**Problem:** Askeri hastanelerin devrini ele alan metne göre şu ifadelerin her biri için evet ya da hayır deyin ve kararı belirleyen sözleri metinden değiştirmeden alıntılayın: (a) Hava Kuvvetleri Komutanı, Türk Hava Kuvvetlerinin iki cephede savaştığını söyledi. (b) Jandarma Genel Komutanının Hakkari Çukurca'daki mücadeleyle ilgili sözleri bir yıl önce söylendi. (c) Askeri hastaneler İçişleri Bakanlığına devrediliyor.

**Metin:**

────────────────────

İçeriğe geç

1 Ayda 7 Bin Mağdur Yarattık GATA’da!..

Tam 1 yıl önceydi; Hava Kuvvetleri Komutanı Orgeneral Abidin Ünal, “Bugün Türk Hava Kuvvetleri aslında savaşıyor. Hem orta çaplı bir savaşın ötesinde, hem de iki cephede savaşıyor” dedi.

1 ay önce de Jandarma Genel Komutanı Orgeneral Yaşar Güler, Hakkari Çukurca’da PKK’ya karşı yürütülen mücadele için, “Bir ölüm kalım savaşı veriliyor” ifadesini kullandı.

Özetle, bir değil birçok cephede “savaştayız”. Daha da yeni cephelerin hazırlığı var.

İşte böyle kritik bir dönemde askeri hastaneler Sağlık Bakanlığı’na devrediliyor.

İktidar yetkilileri, Fransa’daki OHAL’i örnek gösteriyor. Kimse de çıkıp, “OHAL kapsamında Fransa’da askeri hastaneler sivilleştirildi mi?” diye sormuyor.

────────────────────

**Veri kesitleri:**
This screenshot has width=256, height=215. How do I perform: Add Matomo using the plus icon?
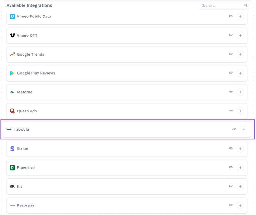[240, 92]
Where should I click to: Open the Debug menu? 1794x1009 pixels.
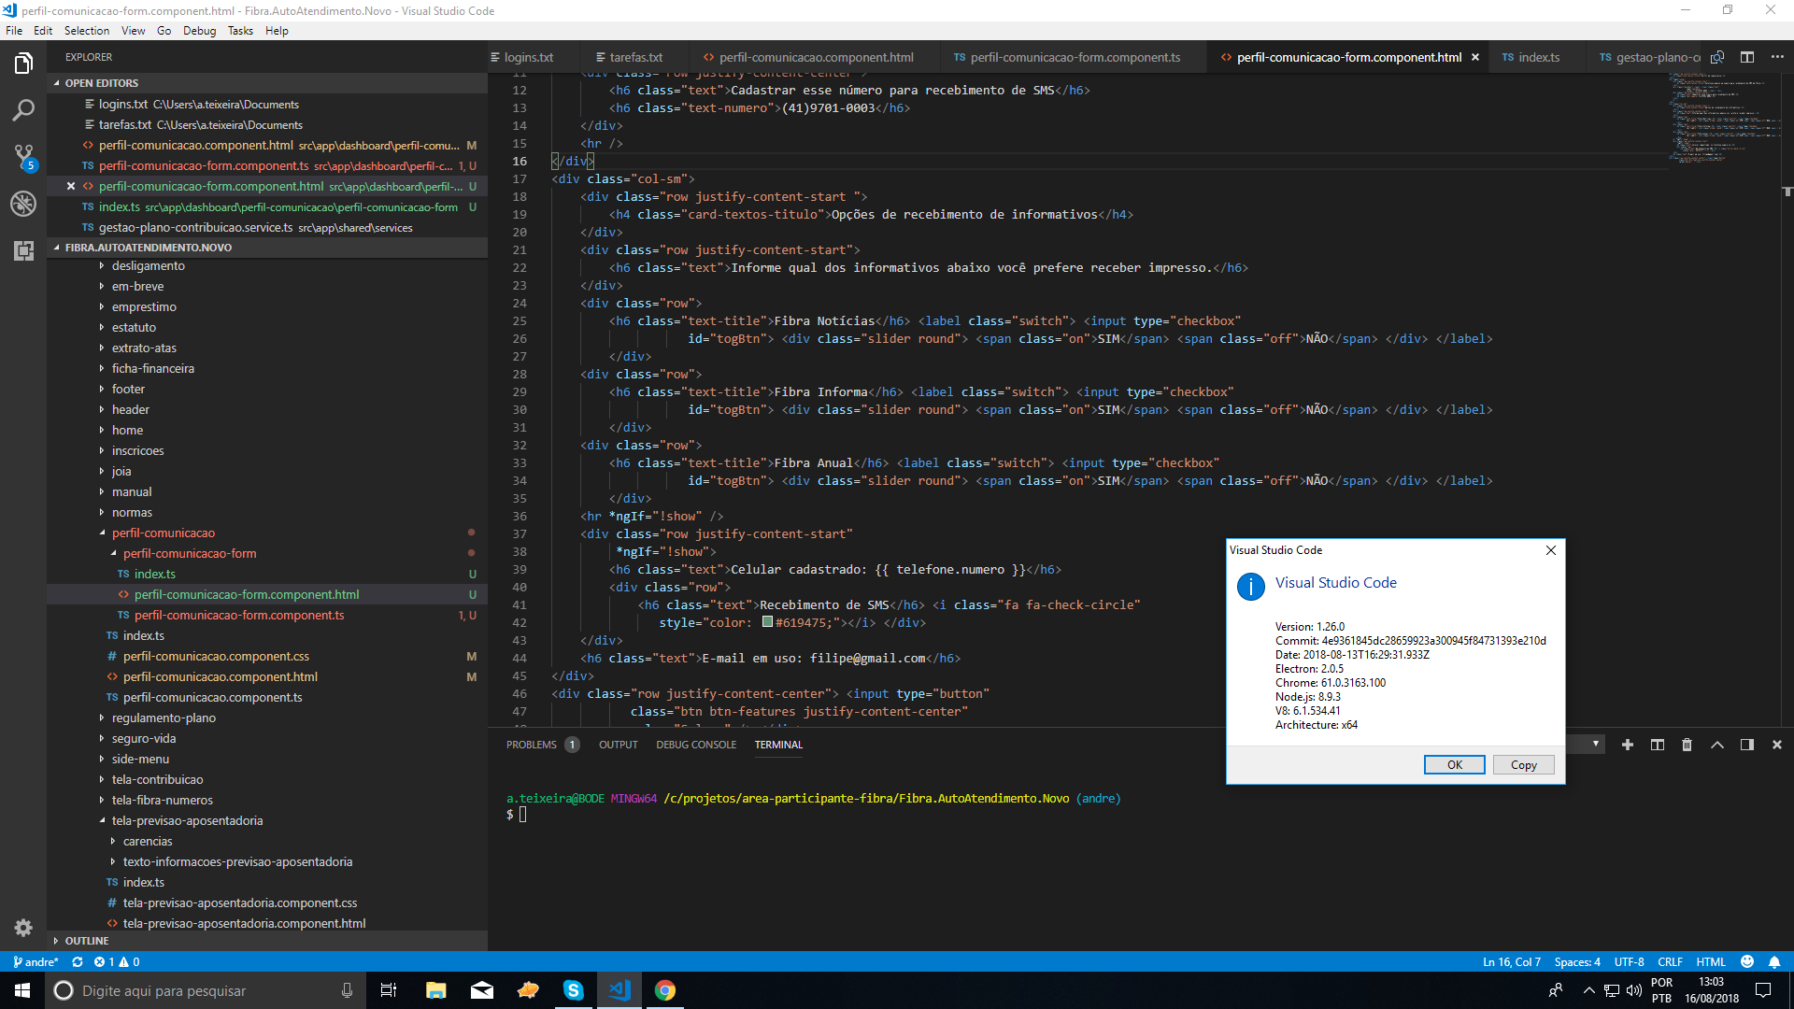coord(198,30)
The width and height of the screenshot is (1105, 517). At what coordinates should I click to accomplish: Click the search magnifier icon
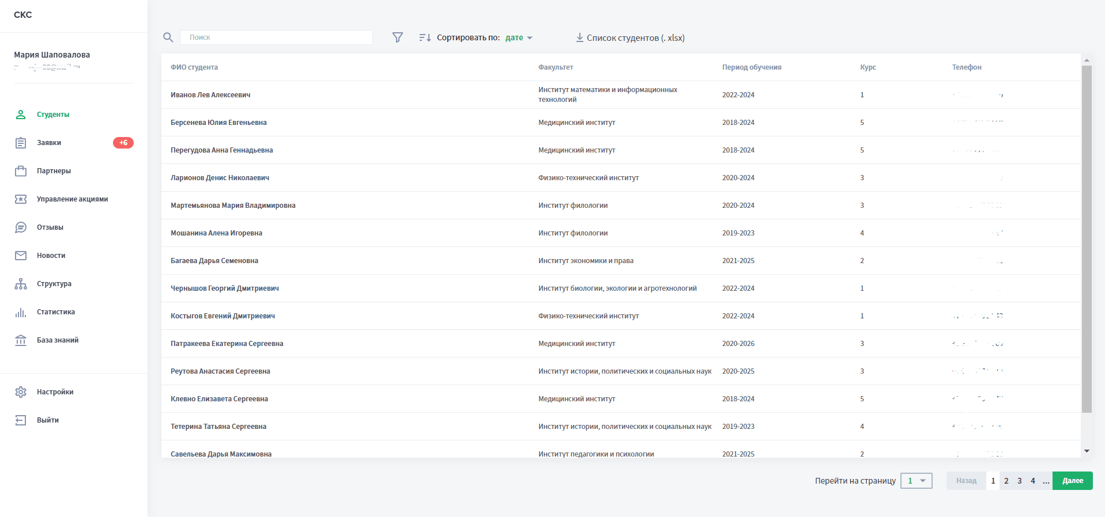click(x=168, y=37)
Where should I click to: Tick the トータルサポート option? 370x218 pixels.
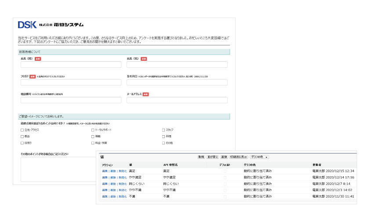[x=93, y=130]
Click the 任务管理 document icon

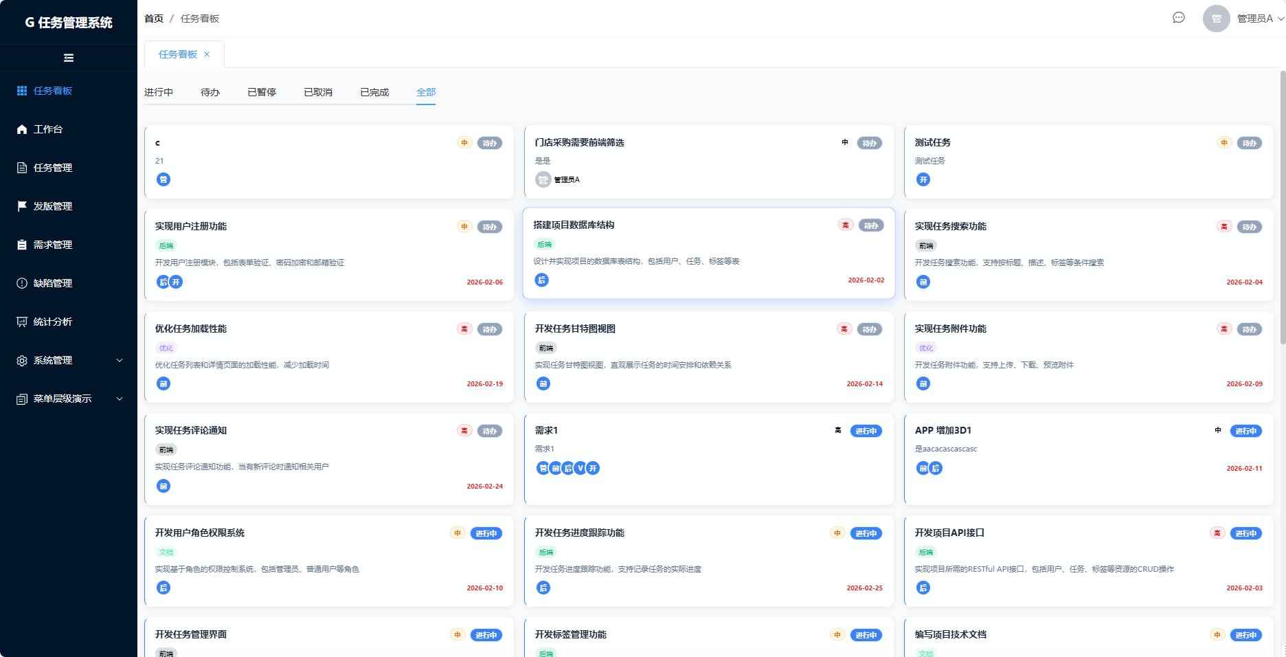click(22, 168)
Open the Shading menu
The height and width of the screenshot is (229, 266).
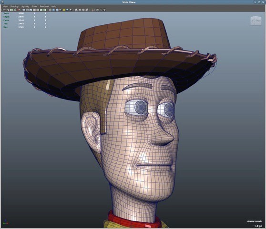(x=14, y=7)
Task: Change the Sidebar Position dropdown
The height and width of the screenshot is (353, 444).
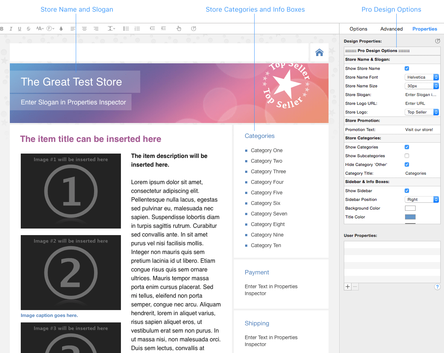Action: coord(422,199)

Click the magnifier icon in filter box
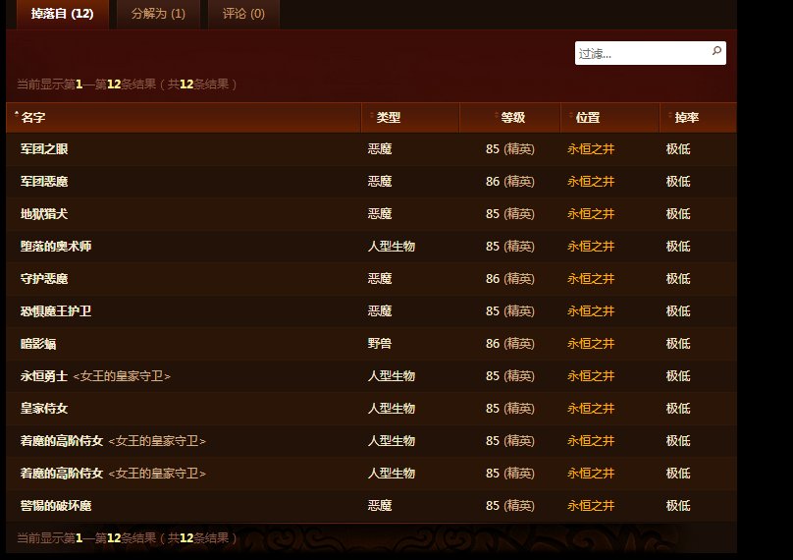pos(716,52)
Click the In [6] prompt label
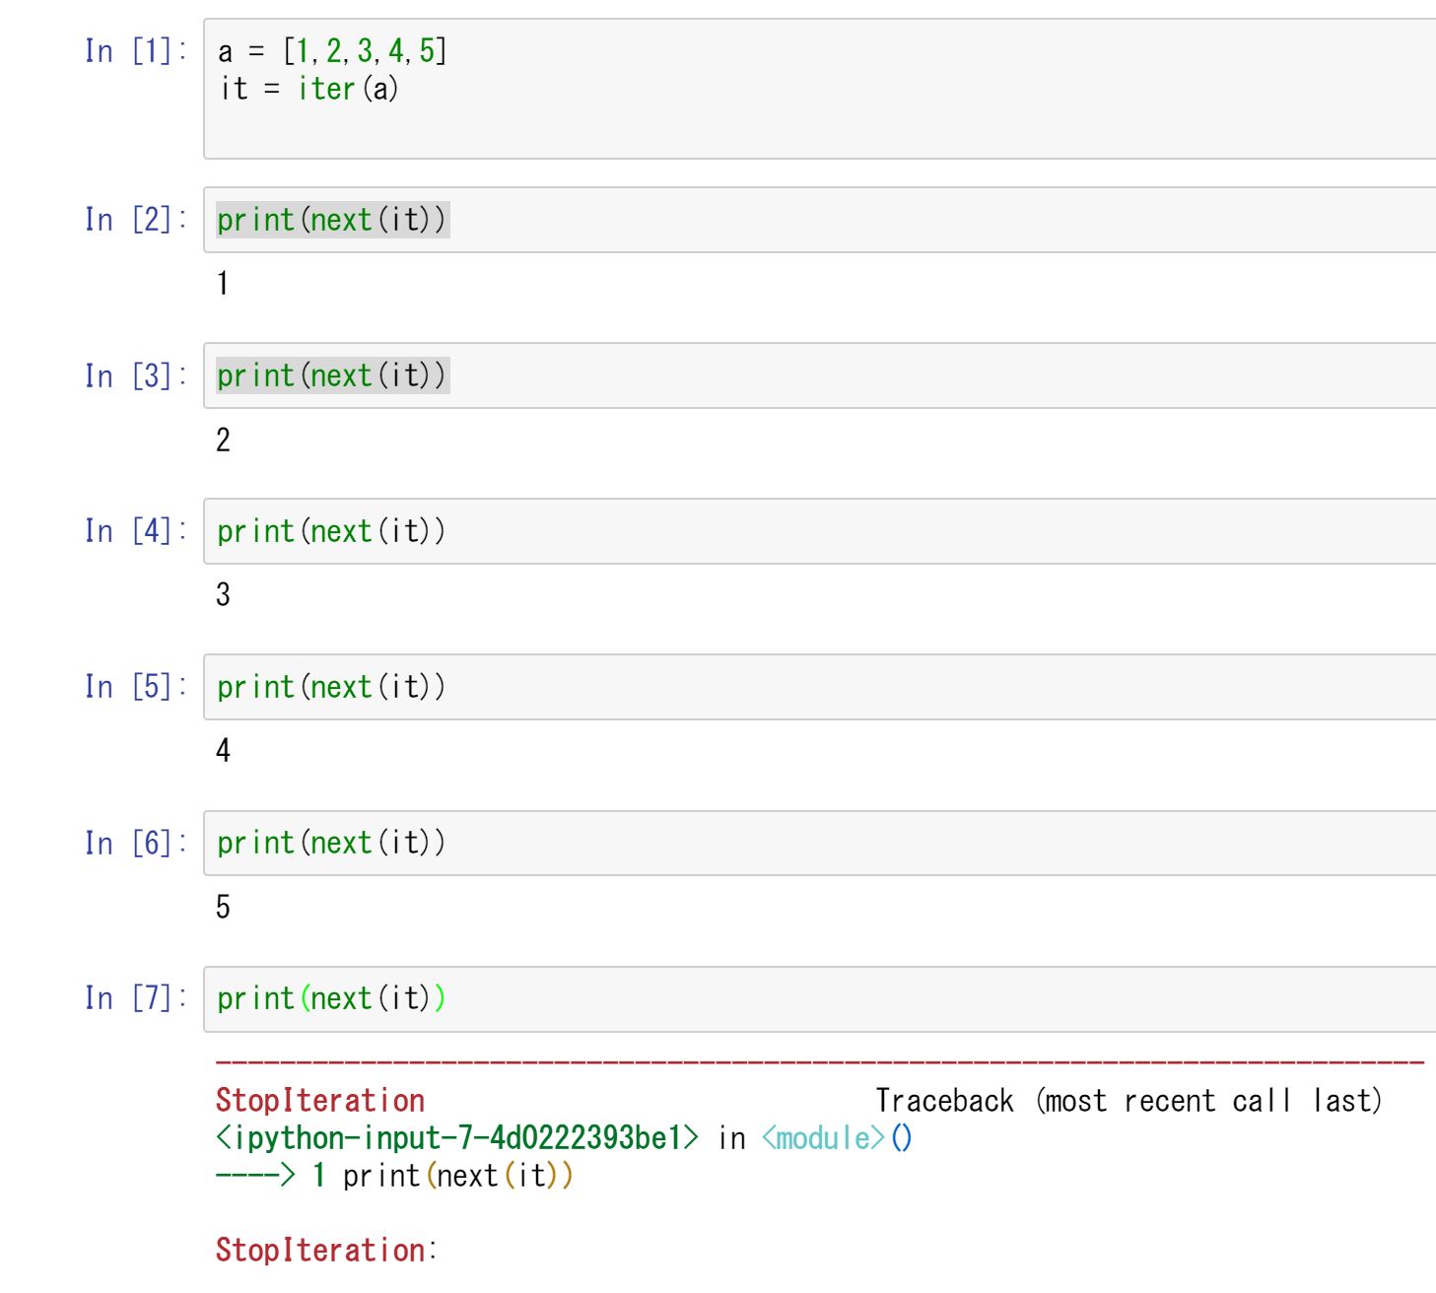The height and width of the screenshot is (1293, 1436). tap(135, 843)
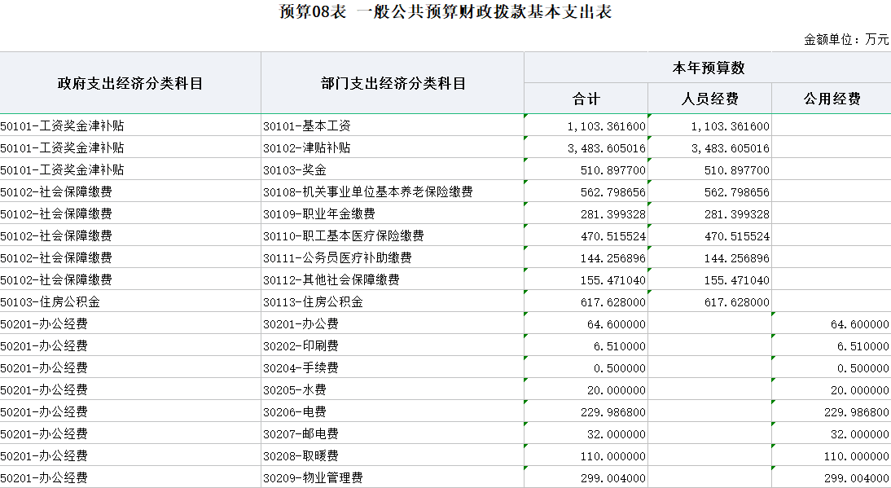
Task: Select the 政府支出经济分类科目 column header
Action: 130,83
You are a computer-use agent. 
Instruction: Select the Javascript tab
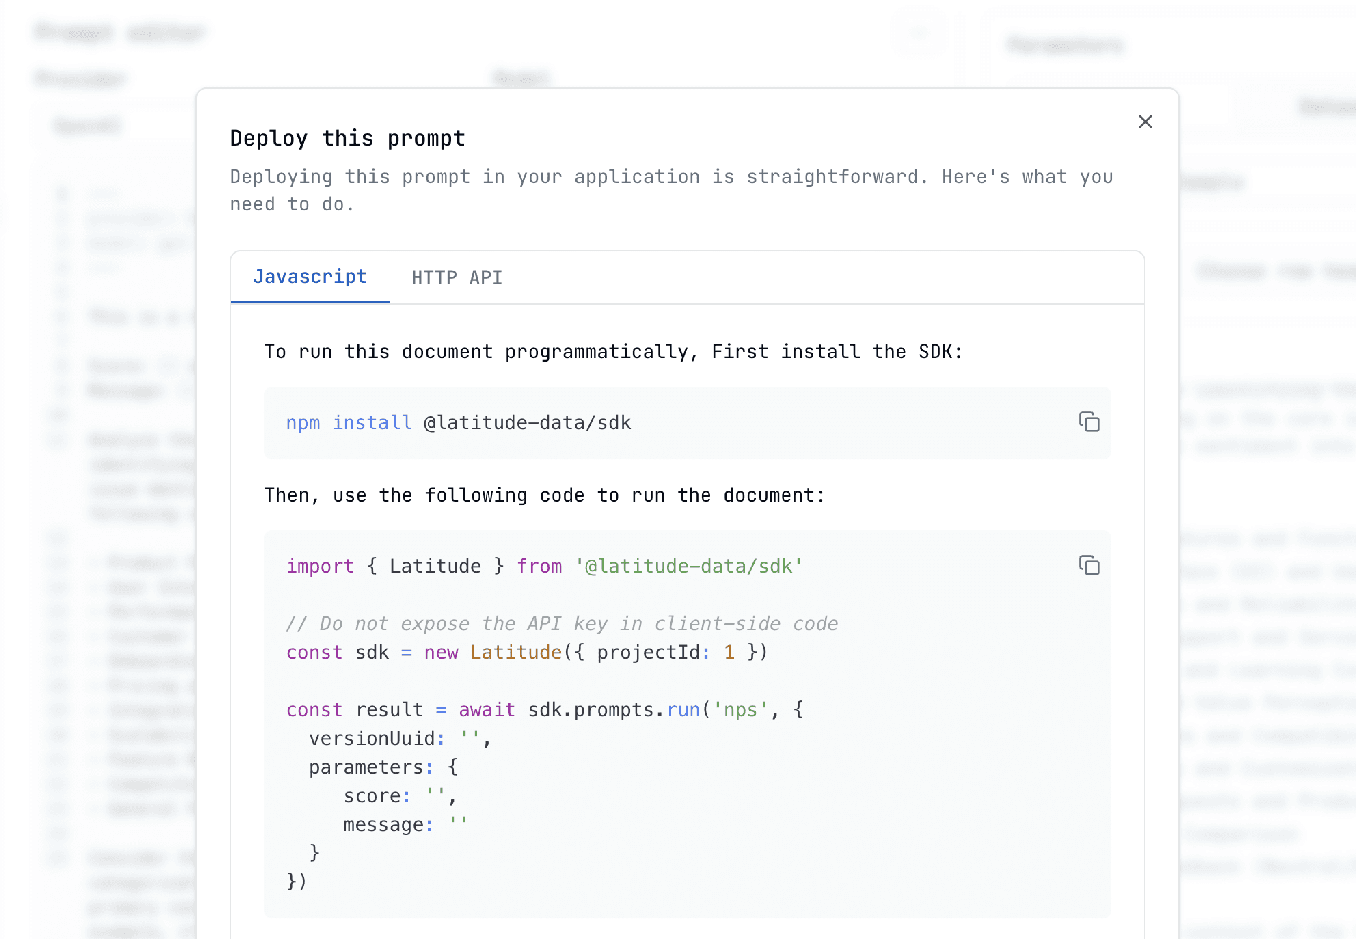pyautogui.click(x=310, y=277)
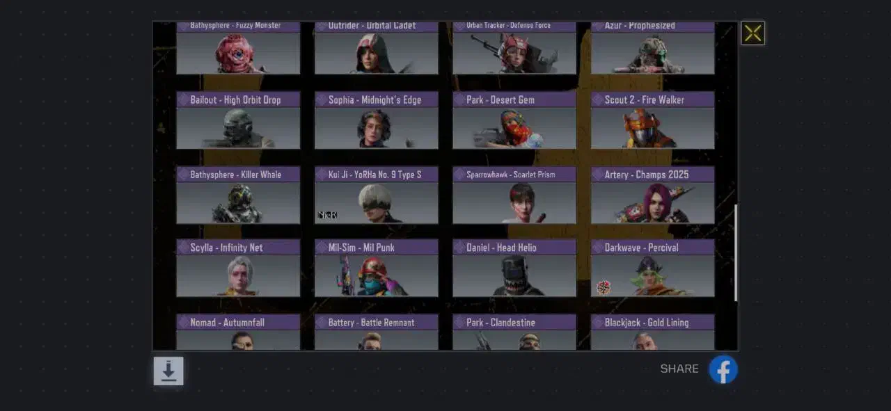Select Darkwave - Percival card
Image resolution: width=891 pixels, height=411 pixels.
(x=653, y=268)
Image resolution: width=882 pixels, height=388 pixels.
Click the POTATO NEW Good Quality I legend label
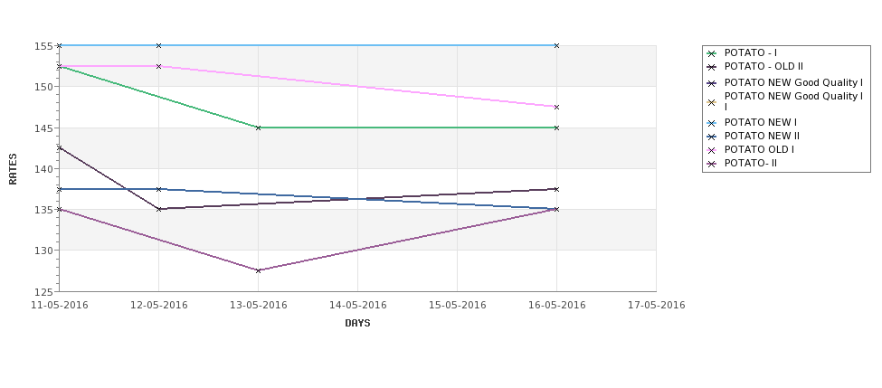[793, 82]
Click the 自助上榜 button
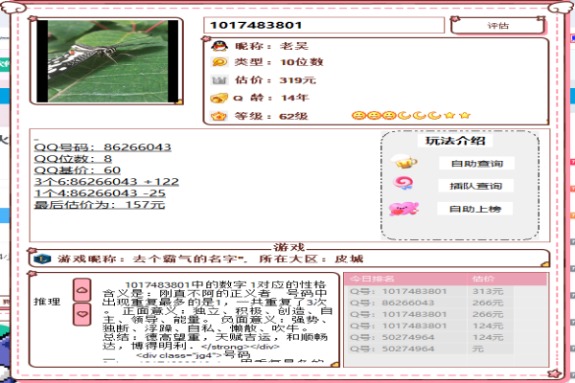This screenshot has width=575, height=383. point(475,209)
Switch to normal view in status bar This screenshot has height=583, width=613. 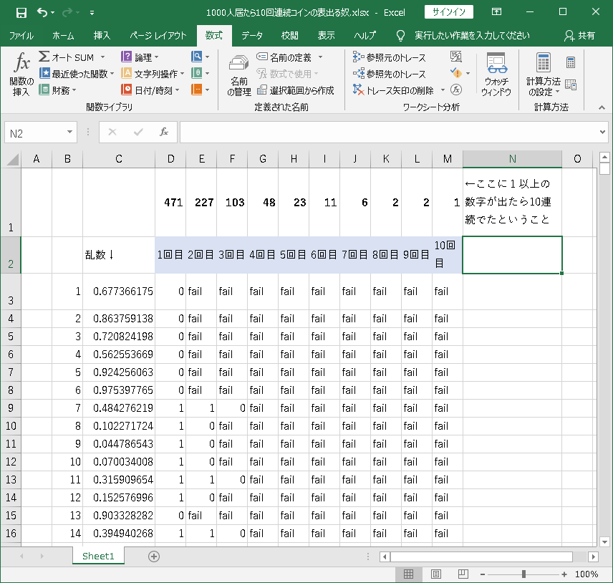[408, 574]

────────────────────

**Sonuç:**
(a) Evet: "hem de iki cephede savaşıyor"
(b) Hayır: "1 ay önce de Jandarma Genel Komutanı Orgeneral Yaşar Güler"
(c) Hayır: "askeri hastaneler Sağlık Bakanlığı’na devrediliyor"